Construction of Metaplectic Representations of $SL_2(\mathbb{Z}_{2^n})$ and Twisted Magnetic Translations

TL;DR

This work constructs explicit unitary metaplectic representations of $SL_2(\mathbb{Z}_{2^n})$ by extending the finite quantum phase space to a doubled Hilbert space and employing twisted magnetic translations on the diagonal Heisenberg–Weyl group. It provides concrete realizations of the generators $S$ and $T$, and a general formula for $U(A)$ for all $A\in SL_2(\mathbb{Z}_{2^n})$, verifying the metaplectic property in a $2^{2n}$-dimensional setting. The resulting representation is exact but reducible, avoiding reliance on quadratic characters, and aligns with Weil- representation theory while highlighting trade-offs for even moduli.
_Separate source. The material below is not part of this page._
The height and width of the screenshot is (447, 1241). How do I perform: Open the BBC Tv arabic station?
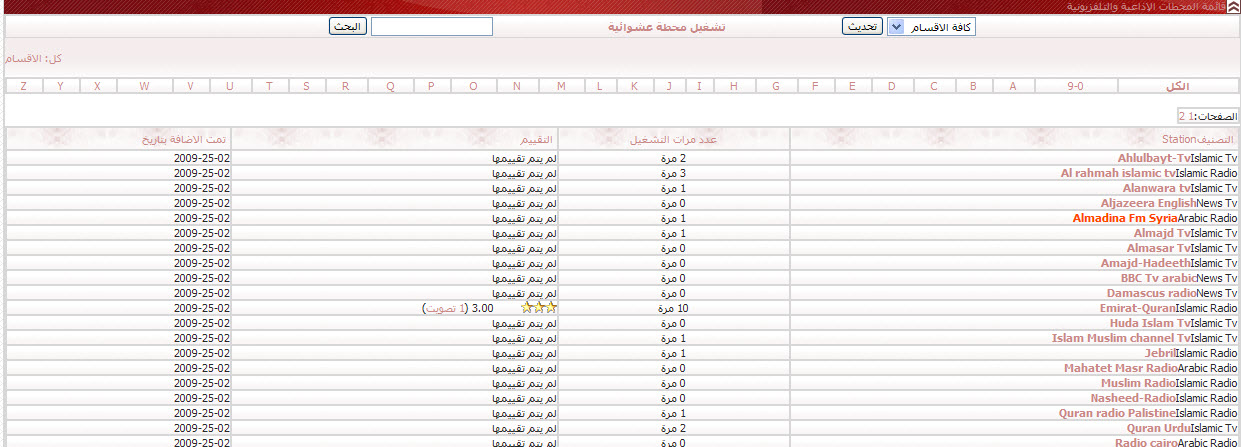click(x=1158, y=278)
The construction has practical relevance for simulating $n$-qubit dynamics and suggests applications to quantum circuits and graph-based quantum information processing, with future work on non-faithful representations and quantum learning on graphs.

Abstract

Unitary metaplectic representations of the group $SL_2(\mathbb{Z}_{2^n})$ are necessary to describe the evolution of $2^n$-dimensional quantum systems, such as systems involving $n$ qubits. It is shown that in order for the metaplectic property to be fulfilled, an increase in the dimensionality of the involved $n$-qubit Hilbert spaces, from $2^n$ to $2^{2n}$, is necessary. Thus we construct the general matrix form of such representations based on the magnetic translations of the diagonal subgroup $HW_{2^n} \otimes HW_{2^n}$. Comparisson with other approaches on this problem of the literature are discussed.